Mistyped numbers: Did you double-check that your numeric data has been entered correctly?
Extra spaces and characters: Did you remove any extra spaces or characters using the TRIM function?
Duplicates: Did you remove duplicates in spreadsheets using the Remove Duplicates function or DISTINCT in SQL?

Mismatched data types: Did you check that numeric, date, and string data are typecast correctly?
Messy (inconsistent) strings: Did you make sure that all of your strings are consistent and meaningful?
Messy (inconsistent) date formats: Did you format the dates consistently throughout your dataset?
Misleading variable labels (columns): Did you name your columns meaningfully?
Truncated data: Did you check for truncated or missing data that needs correction?
Business Logic: Did you check that the data makes sense given your knowledge of the business?

Review the goal of your project

Once you have finished these data cleaning tasks, it is a good idea to review the goal of your project and confirm that your data is still aligned with that goal. This is a continuous process that you will do throughout your project– but here are three steps you can keep in mind while thinking about this:

Confirm the business problem
Confirm the goal of the project
Verify that data can solve the problem and is aligned to the goal

Practice Quiz: Test your knowledge on manual data cleaning

Making sure data is properly verified is an important part of the data-cleaning process. Which of the following tasks are involved in this verification? Select all that apply.

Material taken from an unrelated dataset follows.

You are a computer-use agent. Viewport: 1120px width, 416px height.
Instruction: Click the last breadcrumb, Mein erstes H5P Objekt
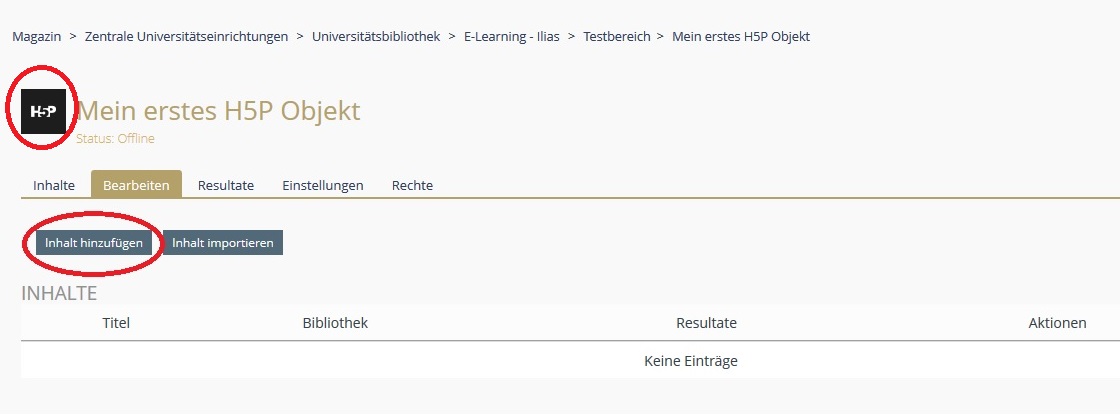741,36
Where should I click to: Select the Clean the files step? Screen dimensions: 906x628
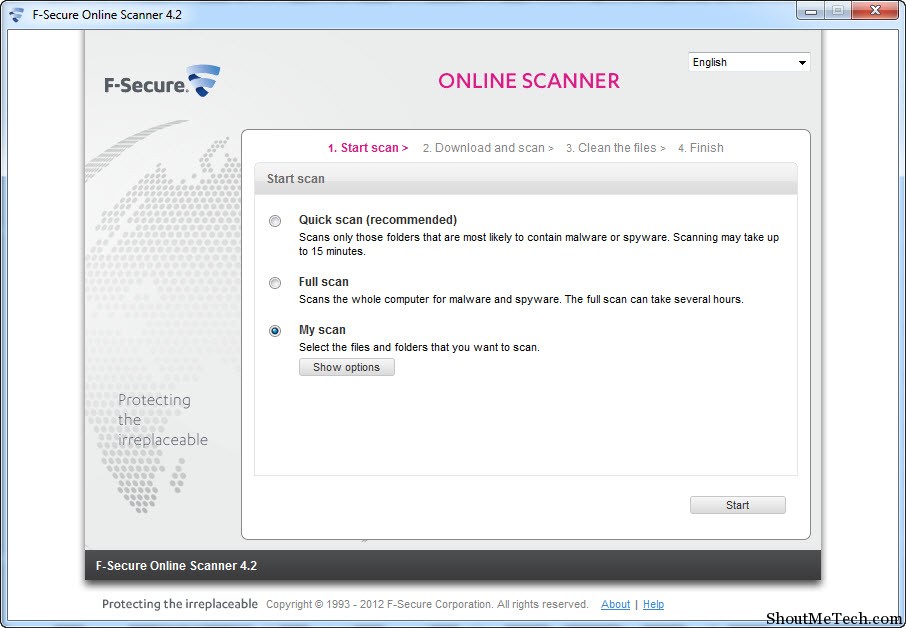pos(614,147)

Manually fixing any errors found in the data
Considering whether the data is credible and appropriate for the project
Rechecking the data-cleaning effort

The verification process confirms that data cleaning was well executed and the resulting data is accurate and reliable. To verify data, analysts recheck the data-cleaning effort, manually fix errors, and consider whether the data is credible and appropriate for the project.

Fill in the blank: To count the total number of spreadsheet values within a specified range, a data analyst uses the _____ function.

COUNTA

To count the total number of spreadsheet values within a specified range, a data analyst uses the COUNTA function.

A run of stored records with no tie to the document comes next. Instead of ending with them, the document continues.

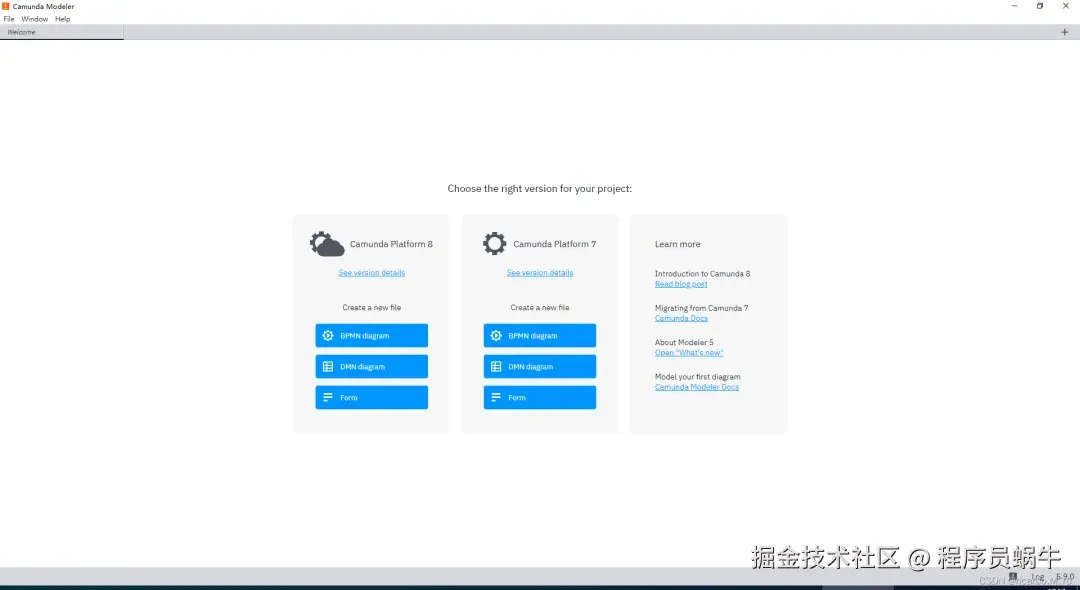Click the small icon beside Log in status bar
This screenshot has width=1080, height=590.
pyautogui.click(x=1012, y=576)
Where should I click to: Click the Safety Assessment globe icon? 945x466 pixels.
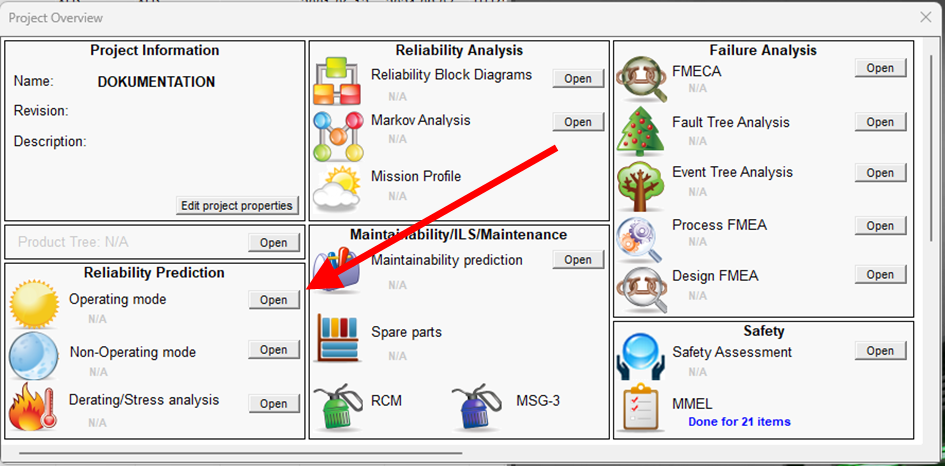coord(640,357)
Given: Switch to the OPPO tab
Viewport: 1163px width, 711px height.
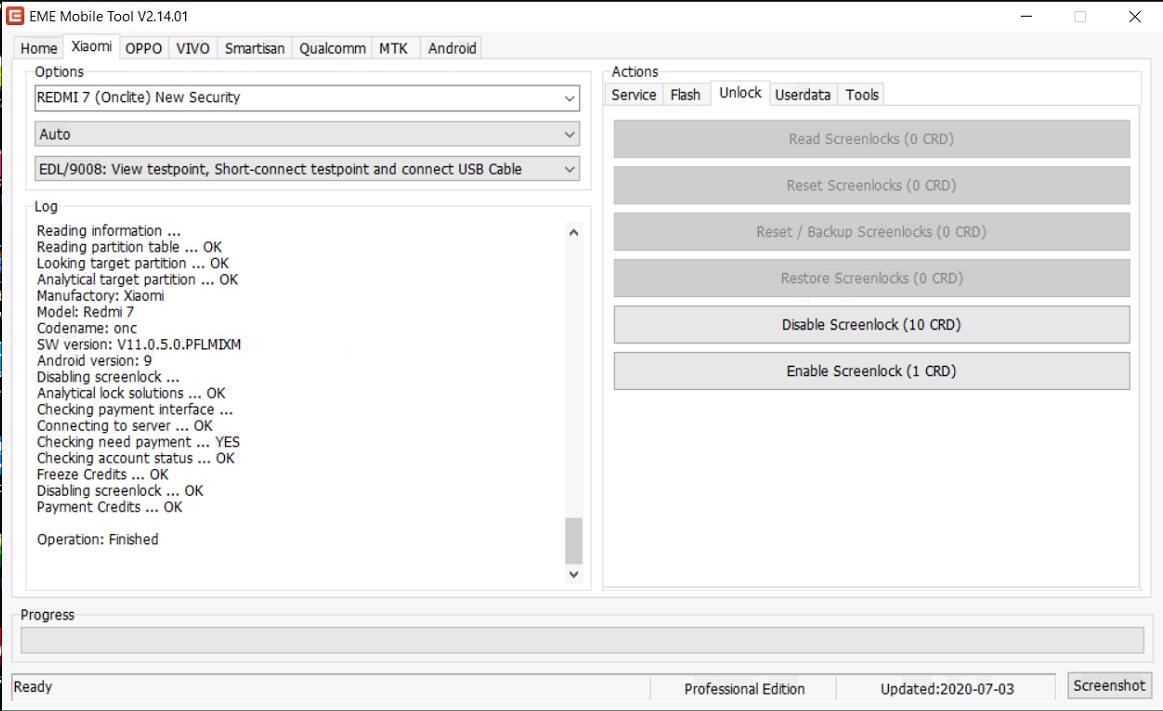Looking at the screenshot, I should tap(143, 48).
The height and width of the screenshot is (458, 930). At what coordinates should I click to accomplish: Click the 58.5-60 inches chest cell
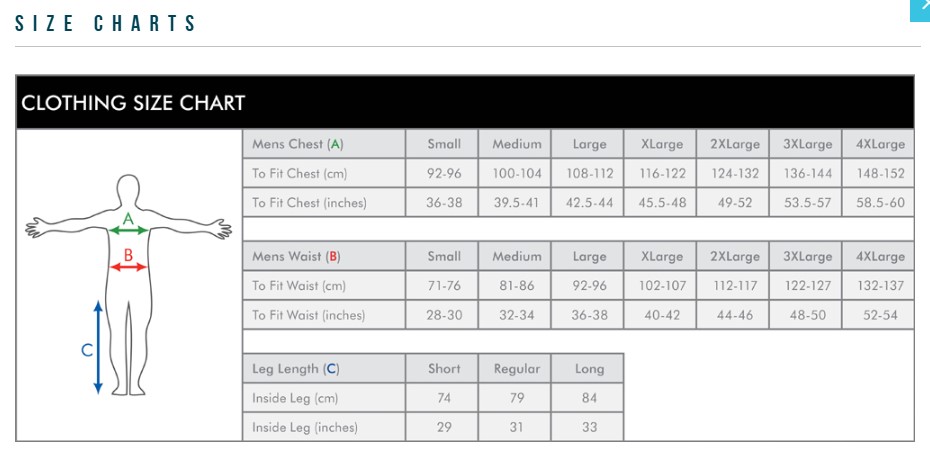(880, 203)
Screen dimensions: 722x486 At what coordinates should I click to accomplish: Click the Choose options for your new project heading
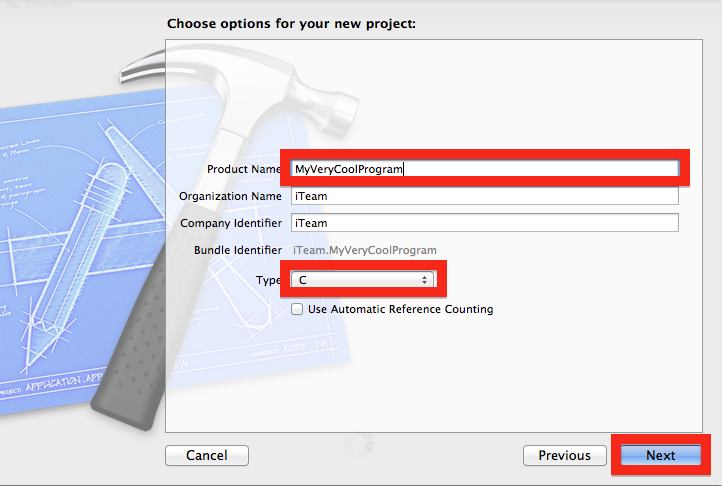coord(291,23)
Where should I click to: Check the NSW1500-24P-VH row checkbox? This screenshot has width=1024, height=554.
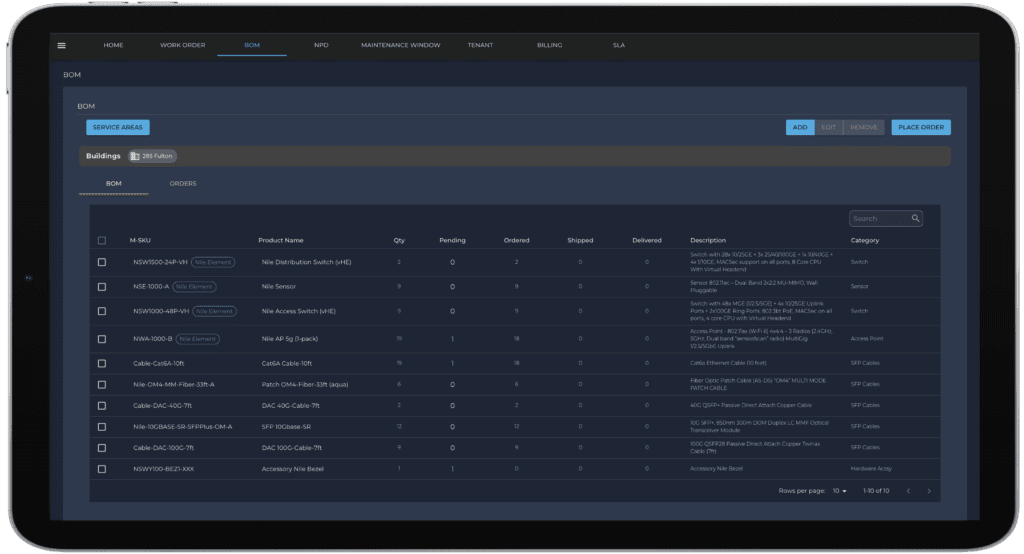click(x=102, y=262)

A data analyst is cleaning a dataset with inconsistent formats and repeated cases. They use the TRIM function to remove extra spaces from string variables. What other tools can they use for data cleaning? Select all that apply.

Remove duplicates, Find and replace

The analyst can use TRIM, remove duplicates, and find and replace for data cleaning.

To correct a typo in a database column, where should you insert a CASE statement in a query?

As a SELECT clause

You should add a CASE statement as a SELECT clause. A CASE statement goes through one or more conditions and returns a value as soon as a condition is met. The typo would be a condition and the correction would be the returned value for the condition.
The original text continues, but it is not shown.